AIM 1 |
Answer these questions from the news report on the food crunch in Jumla and Kalikot:
(a) For how long has the district of Jumla gone without rain?
(b) How many days does Lakshu Budha say people walk to reach the district headquarters?
(c) How much rice does Lakshu Budha say they occasionally get?
AIM 2 |
Repeat word for word the portion of the news report on the food crunch in Jumla and Kalikot that starts at the words "Food crunch hits" and ends after "the district headquarters.".

PASSAGE SHOWN |
Food crunch hits Jumla, Kalikot hard

Jumla, March 11:

Far-flung villages of the districts of Jumla and Kalikot have been reeling under famine, thanks to a prolonged dry spell and the Nepal Food Corporation (NFC)’s policy of supplying food grains to the people living in the district headquarters.

The district of Jumla has not witnessed rain for the past eight months. Thanks to a prolonged drought, harvest of maize and barley was next to nothing this year, said Lakshu Budha of Majhbudu, Jumla.

Rice stored in the godowns of the NFC office are beyond our reach, he said. “We reach the district headquarters after walking for two days, only to be told that there is no rice,” Budha said. “We get five kg of rice occasionally,” Budha said, wondering: “How are we supposed to live on the largesse?”

People living in the district headquarters eat up food sent by the government for the people living in remote areas, complained Dhan Lal Budha, another local.

[Pointing records for screenshots and web pages]
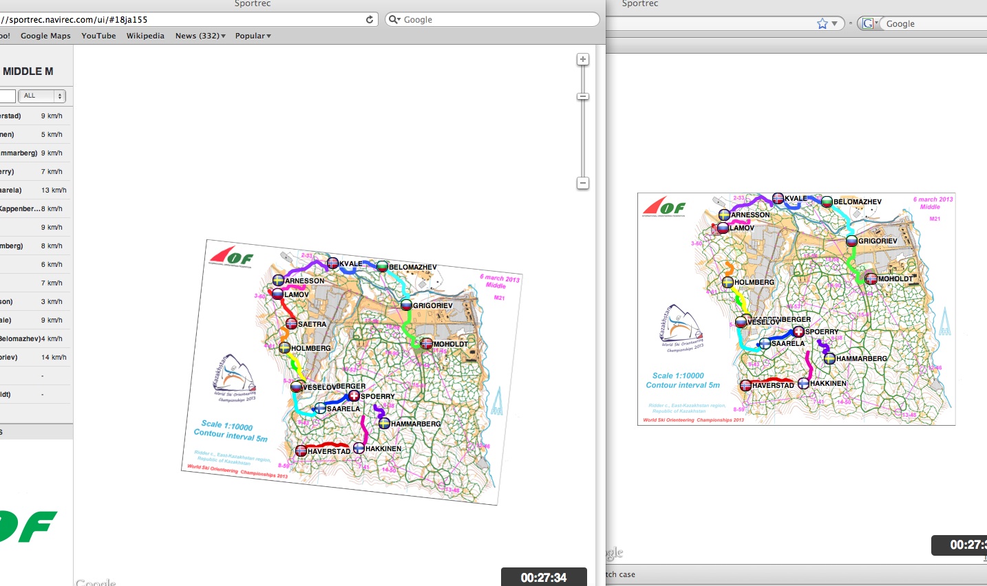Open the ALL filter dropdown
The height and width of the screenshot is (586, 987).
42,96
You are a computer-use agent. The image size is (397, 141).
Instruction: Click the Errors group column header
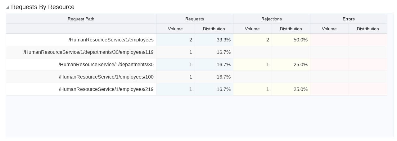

CORRECT ANSWER 1 |
(a) Eight months
(b) Two days
(c) Five kg

CORRECT ANSWER 2 |
Food crunch hits Jumla, Kalikot hard

Jumla, March 11:

Far-flung villages of the districts of Jumla and Kalikot have been reeling under famine, thanks to a prolonged dry spell and the Nepal Food Corporation (NFC)’s policy of supplying food grains to the people living in the district headquarters.